When Becky hears, “I’ll try,” she leaps into the air and barks crazily.

Then I say to Bob, “Are you busy?”

His response is predictable. “No. Becky wants to go out. I’ll take her.”

Then I say to Becky, “It worked!” And she scrams to the back door.

Bob has no idea he’s been set up. This scenario happens a billion times a day.

My cats talk a lot too, but not to me. They conspire. They plan. They plot. Jordy, a tiny, black, three-legged cat, has figured out how to put his paws around a doorknob and open any door. We put up hook-and-eye locks.

Jordy and his three-legged brother, Ike, would run outside if we opened the back slider. (They’re indoor cats.) So, every single time that Bob is about to take Becky out back, we have to put the brothers in the bedroom — and lock them in. This sounds simple, doesn’t it? It’s not.

You see, they know that when Becky’s barking, we’re going to put them in the bedroom, so they hide under the couch. We have to actually move the couch to get them out.

From the beginning, when I say to Becky, “I’ll try,” until the final phase, when Bob and Becky go out to play, we’ve spent a good half hour orchestrating the operations.

We keep our toilet paper in a cabinet so the cats don’t decorate the house with it. We have to keep the toilet seat down so they don’t jump in. We have had to put a slide-bolt lock on each drawer. Before guests use our bathroom, we give them a set of instructions.

Throughout the night, I get out of bed to find the sources of crashing sounds. By morning, the house looks like a disaster zone. Lamps are on the floor; plant pots are shattered.

Although Becky is 10, I mourn her already.

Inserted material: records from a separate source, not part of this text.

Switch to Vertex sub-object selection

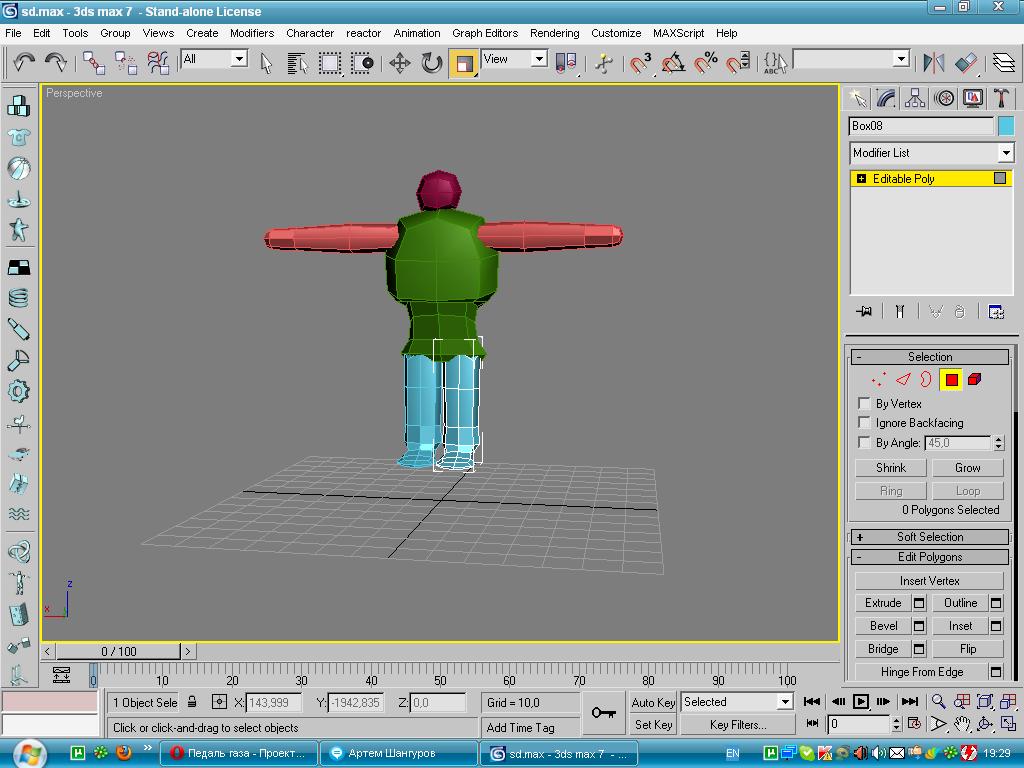coord(878,380)
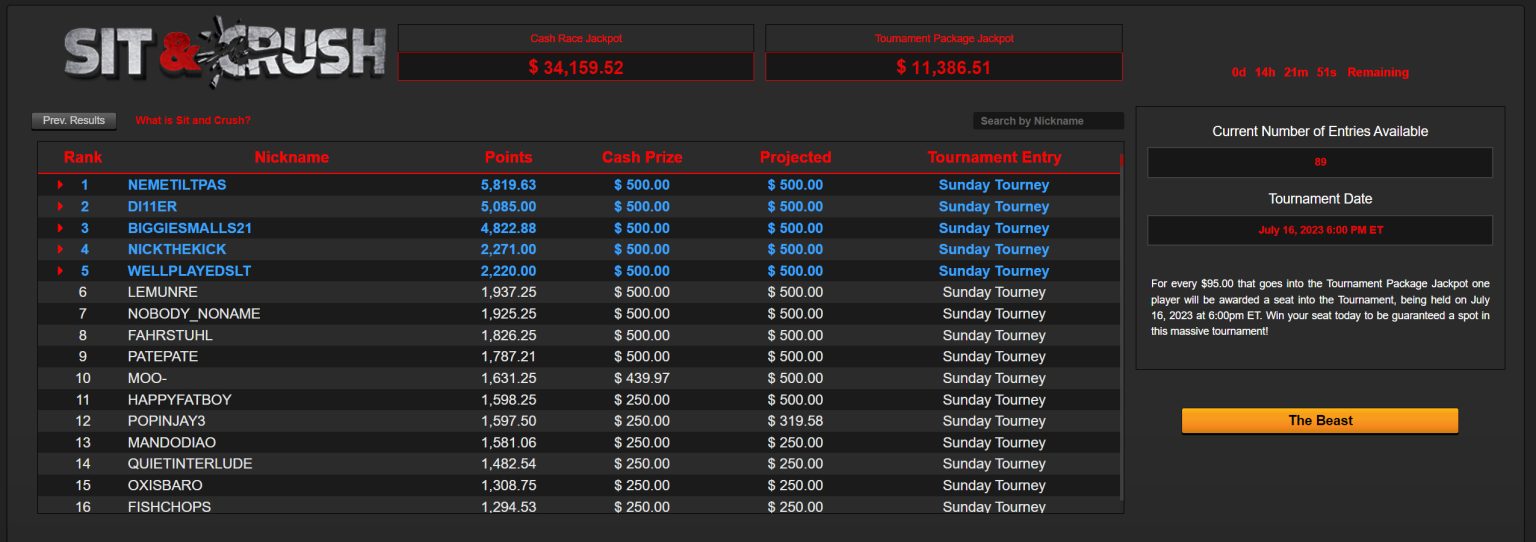Screen dimensions: 1536x542
Task: Sort by the Points column header
Action: (x=508, y=157)
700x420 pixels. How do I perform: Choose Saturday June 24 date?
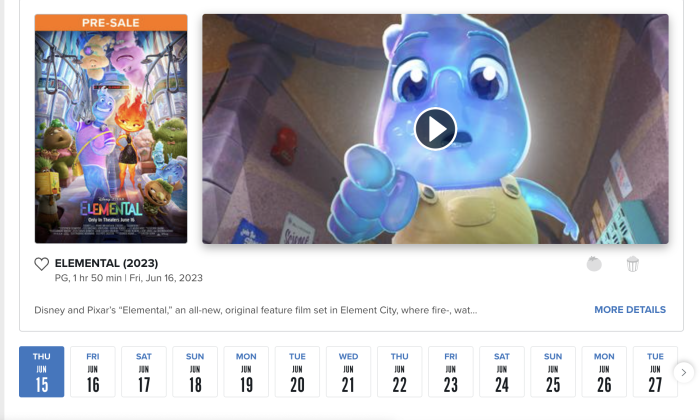click(502, 371)
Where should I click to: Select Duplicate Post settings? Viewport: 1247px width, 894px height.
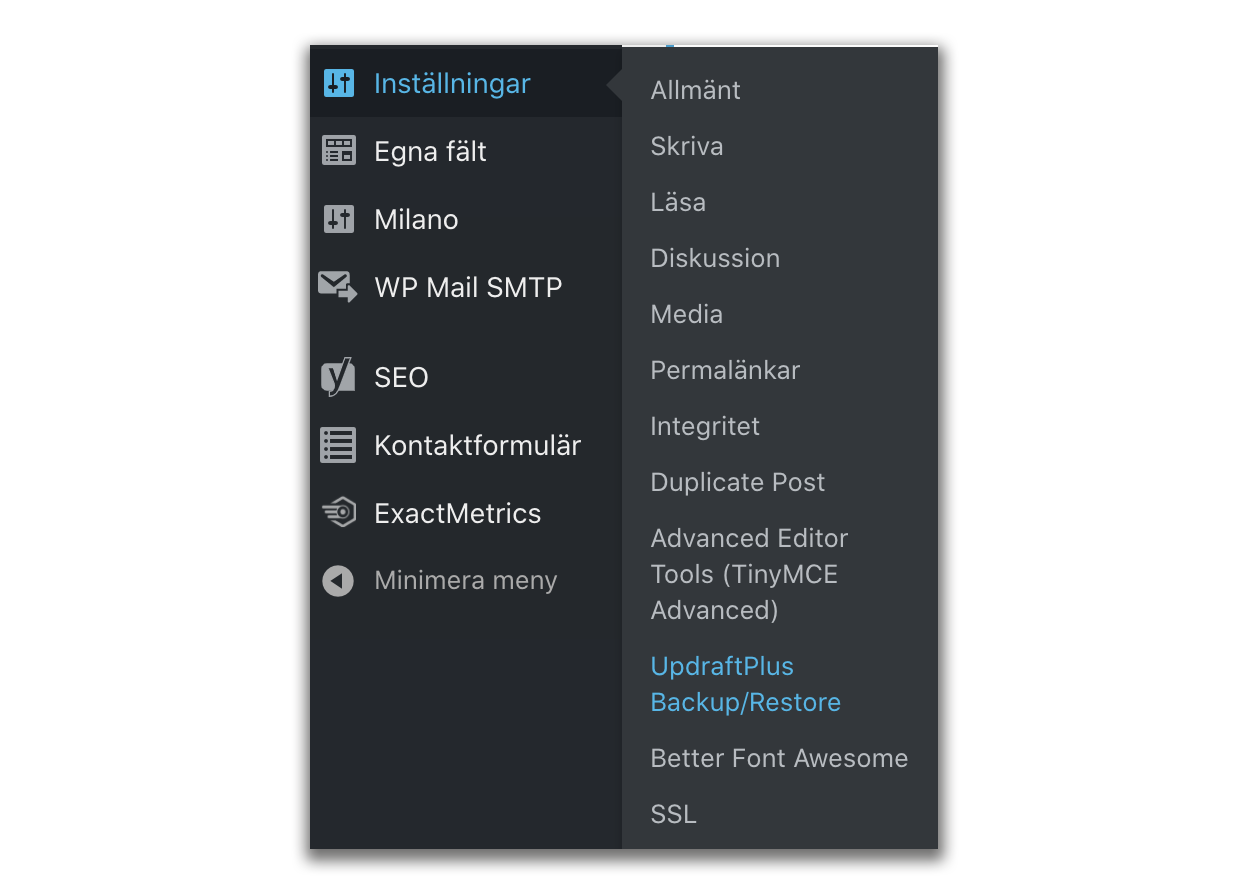(x=738, y=482)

She looks at me, adoringly, through cloudy eyes. She fetches pine needles, although she has a hard time walking. She’d never know she was getting old. Only I do, and it breaks my heart to picture our couch without her on it.

But that’s for someday. Thinking about her ending doesn’t help. It only takes precious time away from what we have today.

And so, now that I hear her barking, I’m going to relish the moment of touching her face, kissing her beautiful forehead, and whispering, “I’ll try.” Then the ruckus will all begin again.